Castelvetrano, domiciliari in casa di riposo dopo una coltellata

5 agosto 2016 di Egidio Morici

 

Casa di riposo Castelvetrano

 

Può capitare che un ospite della casa di riposo possa sentirsi male, ma che qualcuno finisca in ospedale per una coltellata alla pancia è cosa davvero singolare.

È successo a Castelvetrano quando, nel tardo pomeriggio di qualche giorno fa, durante una lite nella centralissima piazza Matteotti, uno degli ospiti della struttura comunale “Tommaso Lucentini” ha ricevuto un fendente all’addome. Non che si trovasse lì per caso, perché la coltellata era diretta proprio a lui e a sferrarla non è stato un tizio qualsiasi, ma un altro ospite della casa di riposo: Antonino Telari. Entrambi avrebbero seri problemi di alcolismo e l’età non è proprio quella di due vecchietti, visto che l’accoltellatore ha 63 anni e l’altro ne ha 56.

 

Ma allora che ci facevano in una casa di riposo per anziani da più di sei mesi?

Nel marzo scorso Tp24 si era occupato di questa stranezza e gli operatori della struttura ci avevano detto che già allora la situazione era esplosiva, proprio a causa del carattere violento e dei problemi di alcolismo di questi soggetti, per i quali avevano più volte chiesto al Comune una sistemazione alternativa, prima che potesse succedere qualcosa di brutto.

Oggi abbiamo un ricovero con prognosi riservata da un lato e un arresto dall’altro, che non possono che rappresentare un amaro fallimento delle istituzioni nell’affrontare casi che avrebbero bisogno di un approccio diverso rispetto al parcheggio dei disagiati in una casa di riposo.

L’accoltellatore però, dopo la traduzione presso la casa circondariale S. Giuliano di Trapani, ha ottenuto gli arresti domiciliari. E quale sarebbe il suo domicilio? La casa di riposo, naturalmente. Ecco perché, dopo pochissimi giorni, Antonino Telari è tornato nella sua stanza.

 

Abbiamo chiesto ai servizi sociali del Comune, come sia possibile che tra i vecchietti di una casa di riposo possano esserci anche soggetti che si rendono responsabili di risse e accoltellamenti.

--- Materiale di partenza ---
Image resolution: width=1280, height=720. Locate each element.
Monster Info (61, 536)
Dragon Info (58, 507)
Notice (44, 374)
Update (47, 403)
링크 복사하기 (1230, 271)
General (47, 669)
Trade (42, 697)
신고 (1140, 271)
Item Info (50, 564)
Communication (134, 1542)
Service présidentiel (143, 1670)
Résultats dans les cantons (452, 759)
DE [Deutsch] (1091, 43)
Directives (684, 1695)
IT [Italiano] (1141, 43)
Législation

--- Attività da svolgere ---
[1] Stabilisci se le affermazioni (a), (b) e (c) concordano con l'estratto sulla casa di riposo di Castelvetrano: rispondi sì o no a ciascuna e cita le parole esatte del testo che lo decidono.
(a) L'accoltellatore ha 63 anni.
(b) La lite è avvenuta all'interno della casa di riposo.
(c) Dopo l'arresto, l'accoltellatore è rimasto in carcere.
[2] Per favore, prosegui l'estratto sulla casa di riposo di Castelvetrano a partire dalla sua ultima frase.

--- Soluzioni ---
[1]
(a) Sì: «l’accoltellatore ha 63 anni».
(b) No: «durante una lite nella centralissima piazza Matteotti».
(c) No: «ha ottenuto gli arresti domiciliari».

[2]
Ci è stato risposto che a volte l’unica sistemazione di emergenza è quella e che si tratta di interventi temporanei. Entrambi sarebbero stati ospitati lì perché privi di risorse personali e di supporto familiare. Insomma, nonostante alcuni di loro facciano parte di una famiglia molto numerosa, sono stati lasciati soli.

Ma si tratta di soggetti che andrebbero presi in carico in maniera diversa. Anche se, come sottolineano le assistenti sociali, poi bisogna fare i conti con le risorse che ha il Comune e con quelle che ha l’Asp.

Uno di loro, tempo fa, era venuto negli uffici dei servizi sociali urlando e minacciandoci, pretendendo soldi ed un posto dove dormireci hanno raccontato le assistenti sociali – Sono anni che abbiamo a che fare con soggetti che piombano nei nostri uffici, aggredendoci e facendo volare le scrivanie. Anche noi qui corriamo i nostri rischi”.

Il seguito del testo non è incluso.